So, I've been messing around with the objc-runtime again (surprise surprise), and I found an interesting block of code here:
const char *sel_getName(SEL sel) {
#if SUPPORT_IGNORED_SELECTOR_CONSTANT
if ((uintptr_t)sel == kIgnore) return "<ignored selector>";
#endif
return sel ? (const char *)sel : "<null selector>";
}
So, what this tells me is that a SEL
is equivalent to a C-string, in every mannerism. Doing a hex dump of the first 16 bytes of SEL that contains @selector(addObject:)
gives the following:
61 64 64 4F 62 6A 65 63 74 3A 00 00 00 00 00 00
Which is equal to the C-string addObject:
.
With that said, why does this code crash when I use the C-string as the selector?

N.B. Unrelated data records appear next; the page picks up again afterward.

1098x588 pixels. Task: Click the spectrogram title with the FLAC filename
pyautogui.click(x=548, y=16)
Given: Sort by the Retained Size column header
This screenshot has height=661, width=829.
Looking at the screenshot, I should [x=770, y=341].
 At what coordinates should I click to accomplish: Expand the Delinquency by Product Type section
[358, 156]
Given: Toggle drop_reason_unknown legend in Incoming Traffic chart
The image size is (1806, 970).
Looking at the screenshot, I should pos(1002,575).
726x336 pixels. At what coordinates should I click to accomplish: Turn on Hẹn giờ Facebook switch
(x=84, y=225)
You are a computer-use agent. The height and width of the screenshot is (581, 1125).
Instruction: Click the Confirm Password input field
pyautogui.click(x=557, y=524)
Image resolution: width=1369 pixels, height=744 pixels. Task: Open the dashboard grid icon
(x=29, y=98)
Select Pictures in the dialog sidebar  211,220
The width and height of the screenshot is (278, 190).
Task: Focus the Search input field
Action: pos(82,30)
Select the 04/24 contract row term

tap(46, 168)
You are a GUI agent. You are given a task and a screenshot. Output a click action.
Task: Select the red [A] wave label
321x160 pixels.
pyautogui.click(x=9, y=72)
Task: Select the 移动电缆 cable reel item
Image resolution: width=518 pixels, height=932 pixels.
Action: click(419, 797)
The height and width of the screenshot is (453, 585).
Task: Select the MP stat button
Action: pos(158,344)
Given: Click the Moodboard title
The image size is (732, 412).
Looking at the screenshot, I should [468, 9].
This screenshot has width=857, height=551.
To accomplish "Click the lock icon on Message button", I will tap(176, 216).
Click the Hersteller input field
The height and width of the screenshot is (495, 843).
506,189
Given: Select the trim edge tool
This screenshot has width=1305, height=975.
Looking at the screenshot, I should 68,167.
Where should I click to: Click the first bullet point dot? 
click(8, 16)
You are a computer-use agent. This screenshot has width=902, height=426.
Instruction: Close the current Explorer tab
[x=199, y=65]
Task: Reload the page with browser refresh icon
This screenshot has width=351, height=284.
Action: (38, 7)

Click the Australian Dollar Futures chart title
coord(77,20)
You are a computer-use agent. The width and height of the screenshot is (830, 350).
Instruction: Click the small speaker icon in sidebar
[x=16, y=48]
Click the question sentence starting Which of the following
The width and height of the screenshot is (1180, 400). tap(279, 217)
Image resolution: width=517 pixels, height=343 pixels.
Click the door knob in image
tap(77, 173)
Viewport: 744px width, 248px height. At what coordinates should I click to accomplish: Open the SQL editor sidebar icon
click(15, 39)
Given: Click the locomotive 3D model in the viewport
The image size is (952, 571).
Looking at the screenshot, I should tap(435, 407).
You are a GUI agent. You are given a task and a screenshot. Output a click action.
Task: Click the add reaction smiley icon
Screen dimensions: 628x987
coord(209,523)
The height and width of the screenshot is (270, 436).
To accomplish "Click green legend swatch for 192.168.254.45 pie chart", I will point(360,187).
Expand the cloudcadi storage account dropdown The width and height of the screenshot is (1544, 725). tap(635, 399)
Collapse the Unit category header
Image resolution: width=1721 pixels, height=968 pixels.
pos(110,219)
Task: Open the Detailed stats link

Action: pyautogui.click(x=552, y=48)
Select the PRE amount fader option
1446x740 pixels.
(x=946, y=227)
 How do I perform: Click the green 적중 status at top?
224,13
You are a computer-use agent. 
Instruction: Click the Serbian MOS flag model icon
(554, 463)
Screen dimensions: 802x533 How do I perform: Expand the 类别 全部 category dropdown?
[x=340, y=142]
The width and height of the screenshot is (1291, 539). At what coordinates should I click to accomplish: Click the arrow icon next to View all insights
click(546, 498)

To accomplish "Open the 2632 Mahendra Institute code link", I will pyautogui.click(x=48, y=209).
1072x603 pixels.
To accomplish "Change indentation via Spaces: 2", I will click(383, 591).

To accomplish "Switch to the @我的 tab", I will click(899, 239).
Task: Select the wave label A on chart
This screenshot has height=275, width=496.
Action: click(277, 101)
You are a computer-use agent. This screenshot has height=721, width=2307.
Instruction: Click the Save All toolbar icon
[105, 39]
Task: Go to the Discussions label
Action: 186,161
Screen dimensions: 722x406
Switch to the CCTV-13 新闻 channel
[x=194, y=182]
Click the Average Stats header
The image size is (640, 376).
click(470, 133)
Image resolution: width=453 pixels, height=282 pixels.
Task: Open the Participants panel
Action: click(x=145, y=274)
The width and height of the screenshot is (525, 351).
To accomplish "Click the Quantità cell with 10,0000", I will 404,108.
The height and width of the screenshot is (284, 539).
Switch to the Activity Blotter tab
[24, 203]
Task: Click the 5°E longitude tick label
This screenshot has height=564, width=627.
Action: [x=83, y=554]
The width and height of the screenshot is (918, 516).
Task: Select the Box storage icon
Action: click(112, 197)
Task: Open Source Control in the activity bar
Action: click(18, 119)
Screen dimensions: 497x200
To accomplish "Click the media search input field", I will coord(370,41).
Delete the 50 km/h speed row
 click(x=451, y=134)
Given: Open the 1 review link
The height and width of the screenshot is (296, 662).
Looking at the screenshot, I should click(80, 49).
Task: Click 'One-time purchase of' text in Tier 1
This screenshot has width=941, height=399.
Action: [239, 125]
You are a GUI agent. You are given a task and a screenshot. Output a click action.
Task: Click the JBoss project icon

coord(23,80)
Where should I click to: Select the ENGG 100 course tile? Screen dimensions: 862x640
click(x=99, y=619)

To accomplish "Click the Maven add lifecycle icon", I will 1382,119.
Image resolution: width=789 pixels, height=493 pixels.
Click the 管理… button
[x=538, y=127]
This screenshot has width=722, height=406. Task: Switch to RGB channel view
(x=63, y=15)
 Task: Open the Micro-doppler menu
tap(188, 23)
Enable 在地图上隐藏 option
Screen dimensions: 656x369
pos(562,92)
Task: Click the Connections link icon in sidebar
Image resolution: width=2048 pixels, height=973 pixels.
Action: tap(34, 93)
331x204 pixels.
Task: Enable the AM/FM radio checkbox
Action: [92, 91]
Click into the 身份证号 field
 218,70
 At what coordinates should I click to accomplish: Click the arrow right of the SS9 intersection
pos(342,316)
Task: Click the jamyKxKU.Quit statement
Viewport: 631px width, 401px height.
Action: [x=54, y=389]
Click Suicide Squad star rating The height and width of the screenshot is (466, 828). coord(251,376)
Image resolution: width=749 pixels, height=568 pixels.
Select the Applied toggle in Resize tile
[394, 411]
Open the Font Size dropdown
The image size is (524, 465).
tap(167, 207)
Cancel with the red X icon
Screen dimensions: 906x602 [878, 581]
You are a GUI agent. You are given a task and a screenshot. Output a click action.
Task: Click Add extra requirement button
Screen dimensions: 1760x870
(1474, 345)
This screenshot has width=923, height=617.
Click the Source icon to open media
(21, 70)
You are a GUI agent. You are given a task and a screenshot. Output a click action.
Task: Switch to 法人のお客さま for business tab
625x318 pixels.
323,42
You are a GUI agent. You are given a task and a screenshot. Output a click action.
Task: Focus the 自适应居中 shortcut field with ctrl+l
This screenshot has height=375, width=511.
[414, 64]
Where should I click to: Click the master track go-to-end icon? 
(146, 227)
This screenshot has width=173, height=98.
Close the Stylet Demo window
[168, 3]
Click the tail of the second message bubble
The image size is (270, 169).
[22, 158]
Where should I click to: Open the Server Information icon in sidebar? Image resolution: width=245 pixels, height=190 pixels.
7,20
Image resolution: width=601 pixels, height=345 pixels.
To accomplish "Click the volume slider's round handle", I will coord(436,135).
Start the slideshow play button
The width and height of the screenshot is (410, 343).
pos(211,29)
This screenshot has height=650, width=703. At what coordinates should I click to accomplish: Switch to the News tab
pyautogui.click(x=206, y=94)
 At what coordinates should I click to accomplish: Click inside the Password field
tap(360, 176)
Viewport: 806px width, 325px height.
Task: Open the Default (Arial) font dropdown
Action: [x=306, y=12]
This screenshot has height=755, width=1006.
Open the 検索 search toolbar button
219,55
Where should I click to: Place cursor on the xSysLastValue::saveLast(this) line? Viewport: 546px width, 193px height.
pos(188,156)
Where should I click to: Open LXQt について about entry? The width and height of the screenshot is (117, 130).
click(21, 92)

SEL normalSEL = @selector(addObject:);
SEL cStringSEL = (SEL) "addObject:";
NSMutableArray *arr = [NSMutableArray arrayWithObjects:@"1", @"2", nil];
[arr performSelector:normalSEL withObject:@"3"];
[arr performSelector:cStringSEL withObject:@"4"];
NSLog(@"%@", arr);
As far as I can tell, the contents of the selectors are the same, so why the crash on the second one with the following error message?
***
Terminating app due to uncaught exception 'NSInvalidArgumentException', reason: '-[__NSArrayM addObject:]: unrecognized selector sent to instance 0x101918720'***
Selectors are interned C strings and are compared by their address, not their contents. The string contents is only used for converting to/from an external string representation. Interning is done to improve performance--when the runtime is looking up the method implementation that matches a selector it can compare the selector pointers directly instead of dereferencing each pointer and comparing the characters.